National Occupational Standards - Course Core Competencies

To set the educational benchmark and ensure the highest standard of student proficiency, all our courses adhere to the highest standards of competency stipulated by the LPA National Occupational Standards. This guarantees all our delegates achieve the highest standard of education across a range of measurable core competencies which are consistent across all our courses.

Upon completion of their course students can be confident in knowing they will have obtained the right level of knowledge, skill, proficiency and competence reflected in the grade of their award measured across a consistent range of core competencies.

What are National Occupational Standards?

NOS describe the skills, knowledge and understanding needed to undertake a particular task or job to a nationally recognised level of competence. They focus on what the person needs to be able to do, as well as what they must know and understand to work effectively. They cover the key activities undertaken within the occupation in question under all the circumstances the jobholder is likely to encounter. (Definition supported by UK Commission for Employment and Skills).

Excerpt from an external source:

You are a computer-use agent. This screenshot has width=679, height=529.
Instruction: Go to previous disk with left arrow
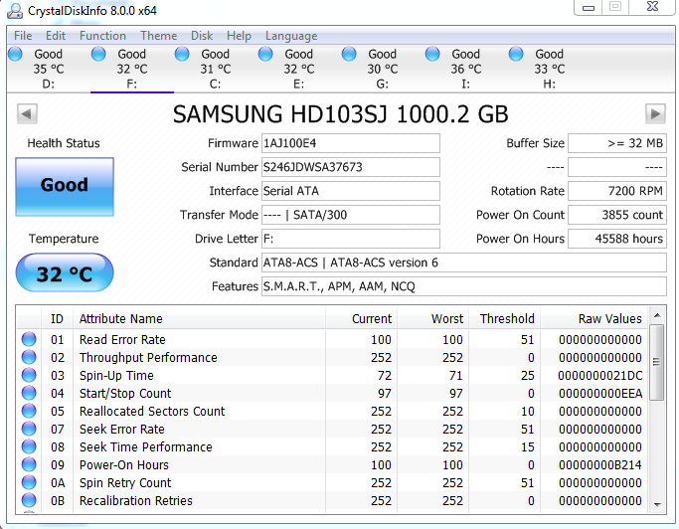27,113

Each NOS contains an agreed set of knowledge and understanding and performance criteria that must be met before someone can be deemed competent. They describe the minimum standard to which an individual is expected to work in a given occupation.

Competency Based Assessments

All of our courses follow the Principles of Good Practice that are underpinned by our National Occupational Standards (NOS) and describe the ways in which practitioners should demonstrate good practice across all of their work.

NOS - Our Principles of Good Practice

These Principles of Good Practice are underpinned by the National Occupational Standards (NOS) and describe the ways in which practitioners should demonstrate good practice across all of their work.

Practitioners working in complementary and natural healthcare should demonstrate:

1.That they partake in regular and appropriate formal supervision

2. An understanding of the philosophy and principles underpinning their chosen coaching modalities

3. An understanding of current legislation and policy as it applies to their discipline

4. Respect for clients’ dignity, privacy, autonomy, cultural differences and rights

5. Regard for the safety of the client and themselves

6. That they learn from others, including clients and colleagues and continually develop their own knowledge, understanding and skills through reflective practice, and research findings

7. An awareness of their own and others' emotional state and responses, incorporating such awareness into their own practice

8. That they communicate clearly, concisely and in a professional manner

9. That they work with confidence, integrity and sensitivity

10.That they undertake systematic, critical evaluation of their professional knowledge

11. That they work within their scope of practice, experience and capability at all times

12 . That each student understands the regulatory framework they work within and the fundamental differences between voluntary and statutory regulation and the impact this has on them in their role.